Andere neue Pronomen sind zum Beispiel jedefrau anstatt jedermann, dann jefraud und niefraud. Zum Pronomen frau gibt es auch die Alternative des klein geschriebenen mensch.
Es kam auch zur Feminisierung von wer und jemand. Z.B. der Satz: Wer kann mir sein Fahrrad leihen? Lautet dann: Wer kann mir ihr Fahrrad leihen?
Der Satz verletzt die grammatische Kongruenzregel, aber ist feministisch kongruent.
1860 wurde das Bürgerliche Gesetzbuch um den Paragrapfen 611 b ergänzt. Es bedeutet: Der Arbeitsgeber darf einen Arbeitsplatz nicht nur für Männer oder nur für Frauen ausschreiben. Es werden weiterhin geschlechtesspezifische Bezeichnungen für ein Geschlecht allein nicht verwendet, wie „Junger Kaufmann gesucht“ oder „Fachverkäuferin versucht“. Die Tendenz der sprachlichen Feminisierung setzt sich bei Berufsbezeichnungen trotzt solcher Schwierigkeiten in der Praxis fort. Feminine Berufsbezeichnungen werden normativ festgelegt.

## AUFGABEN
A - Welches neue Pronomen nennt der Text über feministische Sprachveränderungen als Ersatz für „jedermann“?
B - Führen Sie den Text über feministische Sprachveränderungen im Anschluss an seinen letzten Satz weiter.
Das anschließende Material steht in keinem Zusammenhang mit dem Text.

## MATERIAL
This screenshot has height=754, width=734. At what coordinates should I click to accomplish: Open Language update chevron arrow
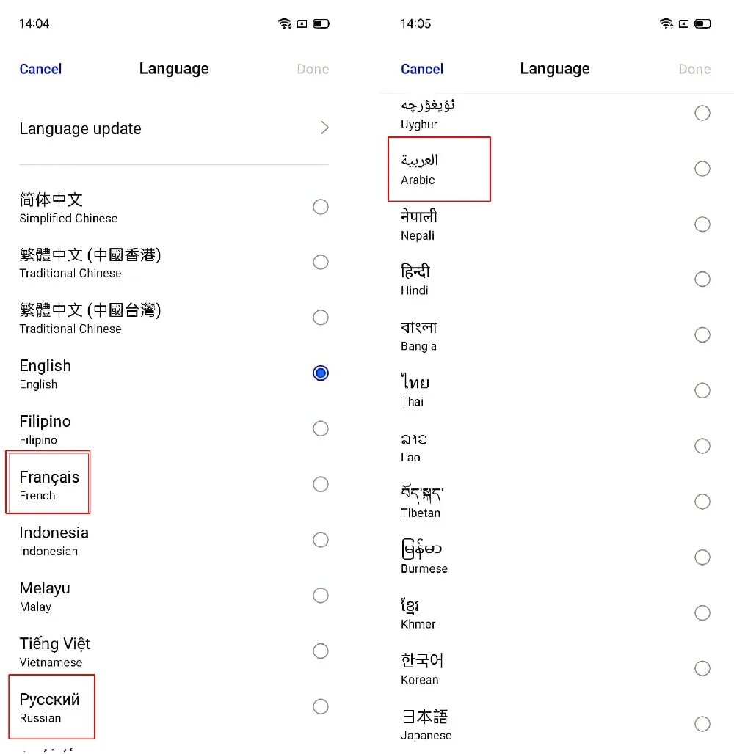(x=325, y=128)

## LÖSUNGEN
A - jedefrau

B -
Mit Berufsbezeichnungen befaßt sich einige Sprachwissenschaftlerinnen, z.B. Els Oksaar, Guentherodt und Wittemöller. Nach Oksaar ist nicht für die Leute gleichgültig, wie sie in ihrer Erwebstätigkeit bezeichnet werden. Sie befasst sich mit Nomina agentis. Für die Bildung der Maskulina sind Suffixe –er, -ler, -ner, -ist, -mann. Guentherodt befasst sich mit femininem Berufsbezeichnungen aus ausdrücklich feministischer Sicht. Die weiblichen Berufsbezeichnungen sind für die Frauen wichtig, weil sie mit der Identität, der Selbstachtung und der Würde des Menschen zu tun habe. Wittemöller sagt: „Die Frauen streben nach Selbstverwirklichung im Beruf und fordern die Gleichberechtigunug am Arbeitsplatz ein.“
Movierung (Motion, Femininableitungen auf –in) ist die häufigste Art, aus maskulinen Berufsbezeichnungen feminine zu bilden. Andere feminine Kompositionsglieder formen sich mit –frau, -mädchen.
Wittemöller zählt allein 17 feminine Fremdsuffixe, die auch ins Deutsche übernommen sind. Z.B. –euse, -e (Garderobiere), -ess/eß (Hosteß), -ette (Chansonette).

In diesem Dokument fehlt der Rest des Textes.